Document section:
########################################

When using transparent chambers, temperature control is an additional constraint (Rochette and Hutchinson, 2015). Ideally, the chamber temperature remains stable throughout the measurement period. However, in the field, especially during sunny conditions, this is challenging to achieve without active cooling, as the chamber's transparency creates a greenhouse effect (Rochette and Hutchinson, 2015). An increase in temperature can enhance microbial activity, leading to either N₂O production or N₂O consumption and potentially causing biased N₂O concentrations (Rochette and Eriksen-Hamel, 2008; Clough et al., 2020). In our study, chamber temperatures during transparent measurements changed similarly to H₂O concentrations, with the strongest decrease occurring within the first minutes of the measurement period (Figs. S5 and S6). At our site, temperature increased by around 0.7°C within the first 2 min, which slowed down to 0.3°C after 5 min (data not shown). During opaque measurements, temperature within the chamber decreased slightly by a maximum of 0.2°C in the first 2 min and below 0.1°C after 3 min (data not shown). It is likely that, during transparent measurements, the abrupt temperature increase in the first 2 min may have impacted N₂O concentrations (Parkin and Venterea, 2010). However, we refrained from using cooling systems, such as heat exchangers or ice packs, since they also have drawbacks, e.g. causing additional condensation within the chamber (Clough et al., 2020; Fiedler et al., 2022). As a result, we cannot exclude potential temperature effects from our N₂O concentration measurement during our measurement periods. Even though temperature changes are considered in the final flux calculation (Rheault et al., 2024), we argue that temperature changes inside chambers call for shorter closure times.

########################################

Short exercise A: According to the passage on chamber temperature, by roughly how much did the temperature rise within the first 2 min of transparent measurements at the study site?
The passage on chamber temperature and the rows that come after it are separate material.

########################################

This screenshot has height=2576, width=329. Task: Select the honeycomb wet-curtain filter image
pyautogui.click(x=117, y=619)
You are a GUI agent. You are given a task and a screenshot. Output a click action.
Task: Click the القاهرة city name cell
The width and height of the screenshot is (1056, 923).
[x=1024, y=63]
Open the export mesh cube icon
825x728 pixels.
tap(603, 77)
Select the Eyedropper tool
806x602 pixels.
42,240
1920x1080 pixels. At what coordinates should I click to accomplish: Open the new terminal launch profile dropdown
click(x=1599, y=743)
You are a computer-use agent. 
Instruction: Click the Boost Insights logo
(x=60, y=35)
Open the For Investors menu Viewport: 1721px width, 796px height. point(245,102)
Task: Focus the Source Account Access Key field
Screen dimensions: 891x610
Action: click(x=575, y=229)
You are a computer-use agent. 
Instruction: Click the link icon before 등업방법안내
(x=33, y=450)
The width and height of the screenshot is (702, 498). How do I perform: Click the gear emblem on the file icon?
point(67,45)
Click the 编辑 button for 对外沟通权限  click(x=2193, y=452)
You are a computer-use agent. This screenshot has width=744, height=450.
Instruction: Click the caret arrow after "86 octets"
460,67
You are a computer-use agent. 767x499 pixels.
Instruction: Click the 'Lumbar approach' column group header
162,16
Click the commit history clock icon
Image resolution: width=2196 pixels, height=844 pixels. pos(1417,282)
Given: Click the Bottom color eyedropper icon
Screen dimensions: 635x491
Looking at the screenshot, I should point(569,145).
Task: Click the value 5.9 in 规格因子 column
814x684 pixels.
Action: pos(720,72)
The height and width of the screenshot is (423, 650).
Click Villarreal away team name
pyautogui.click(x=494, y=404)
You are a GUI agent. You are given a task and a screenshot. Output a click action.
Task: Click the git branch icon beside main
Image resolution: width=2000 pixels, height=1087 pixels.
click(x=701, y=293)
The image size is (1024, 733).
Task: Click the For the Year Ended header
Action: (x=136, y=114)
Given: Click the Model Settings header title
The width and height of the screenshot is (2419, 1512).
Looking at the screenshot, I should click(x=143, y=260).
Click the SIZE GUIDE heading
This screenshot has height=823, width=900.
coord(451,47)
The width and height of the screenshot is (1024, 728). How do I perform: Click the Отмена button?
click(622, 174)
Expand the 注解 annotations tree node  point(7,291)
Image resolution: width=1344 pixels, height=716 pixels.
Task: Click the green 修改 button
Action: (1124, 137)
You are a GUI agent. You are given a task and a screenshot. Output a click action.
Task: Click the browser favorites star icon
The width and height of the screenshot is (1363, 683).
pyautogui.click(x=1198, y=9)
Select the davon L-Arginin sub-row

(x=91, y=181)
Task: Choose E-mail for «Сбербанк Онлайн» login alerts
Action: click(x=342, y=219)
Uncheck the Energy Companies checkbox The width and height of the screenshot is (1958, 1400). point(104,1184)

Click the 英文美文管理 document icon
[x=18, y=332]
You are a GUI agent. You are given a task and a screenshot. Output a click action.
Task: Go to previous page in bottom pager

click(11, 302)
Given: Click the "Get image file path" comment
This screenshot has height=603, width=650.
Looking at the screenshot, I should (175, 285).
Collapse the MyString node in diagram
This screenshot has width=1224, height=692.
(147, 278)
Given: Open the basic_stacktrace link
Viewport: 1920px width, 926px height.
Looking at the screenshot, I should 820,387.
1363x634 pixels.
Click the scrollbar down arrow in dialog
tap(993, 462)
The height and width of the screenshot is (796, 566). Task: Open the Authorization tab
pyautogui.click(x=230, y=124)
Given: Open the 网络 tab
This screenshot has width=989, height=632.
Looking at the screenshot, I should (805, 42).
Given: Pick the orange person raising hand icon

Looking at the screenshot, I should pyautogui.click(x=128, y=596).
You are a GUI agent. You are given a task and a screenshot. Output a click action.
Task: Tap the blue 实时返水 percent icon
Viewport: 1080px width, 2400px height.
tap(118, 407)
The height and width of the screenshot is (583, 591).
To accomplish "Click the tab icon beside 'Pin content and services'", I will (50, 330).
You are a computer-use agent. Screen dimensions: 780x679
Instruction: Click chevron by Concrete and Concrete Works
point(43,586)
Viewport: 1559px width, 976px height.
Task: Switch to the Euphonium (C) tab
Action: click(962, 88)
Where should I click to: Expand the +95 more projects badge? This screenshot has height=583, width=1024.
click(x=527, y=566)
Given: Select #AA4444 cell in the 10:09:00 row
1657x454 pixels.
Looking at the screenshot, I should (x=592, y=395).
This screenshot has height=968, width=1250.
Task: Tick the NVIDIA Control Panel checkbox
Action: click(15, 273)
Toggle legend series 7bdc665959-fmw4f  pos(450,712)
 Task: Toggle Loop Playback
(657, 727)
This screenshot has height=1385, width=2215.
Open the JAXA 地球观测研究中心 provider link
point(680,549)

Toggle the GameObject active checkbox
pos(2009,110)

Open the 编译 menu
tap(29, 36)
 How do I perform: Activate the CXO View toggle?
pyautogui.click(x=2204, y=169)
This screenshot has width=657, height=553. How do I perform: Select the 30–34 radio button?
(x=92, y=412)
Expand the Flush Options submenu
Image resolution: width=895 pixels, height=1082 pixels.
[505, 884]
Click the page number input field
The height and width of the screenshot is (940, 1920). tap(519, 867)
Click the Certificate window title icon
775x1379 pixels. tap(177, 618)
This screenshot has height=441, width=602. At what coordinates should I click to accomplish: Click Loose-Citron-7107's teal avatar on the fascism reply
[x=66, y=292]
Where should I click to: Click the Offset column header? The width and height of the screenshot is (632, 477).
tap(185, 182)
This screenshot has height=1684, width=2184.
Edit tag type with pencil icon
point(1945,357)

########################################

Short exercise B: Transcribe the part of the rows that opens with the line containing "Open the export mesh cube icon" and closes with the line containing "pyautogui.click(x=494, y=404)", including both of those lines.

Solution A: By around 0.7°C.

Solution B:
Open the export mesh cube icon
825x728 pixels.
tap(603, 77)
Select the Eyedropper tool
806x602 pixels.
42,240
1920x1080 pixels. At what coordinates should I click to accomplish: Open the new terminal launch profile dropdown
click(x=1599, y=743)
You are a computer-use agent. 
Instruction: Click the Boost Insights logo
(x=60, y=35)
Open the For Investors menu Viewport: 1721px width, 796px height. point(245,102)
Task: Focus the Source Account Access Key field
Screen dimensions: 891x610
Action: click(x=575, y=229)
You are a computer-use agent. 
Instruction: Click the link icon before 등업방법안내
(x=33, y=450)
The width and height of the screenshot is (702, 498). How do I perform: Click the gear emblem on the file icon?
point(67,45)
Click the 编辑 button for 对外沟通权限  click(x=2193, y=452)
You are a computer-use agent. This screenshot has width=744, height=450.
Instruction: Click the caret arrow after "86 octets"
460,67
You are a computer-use agent. 767x499 pixels.
Instruction: Click the 'Lumbar approach' column group header
162,16
Click the commit history clock icon
Image resolution: width=2196 pixels, height=844 pixels. pos(1417,282)
Given: Click the Bottom color eyedropper icon
Screen dimensions: 635x491
Looking at the screenshot, I should point(569,145).
Task: Click the value 5.9 in 规格因子 column
814x684 pixels.
Action: pos(720,72)
The height and width of the screenshot is (423, 650).
Click Villarreal away team name
pyautogui.click(x=494, y=404)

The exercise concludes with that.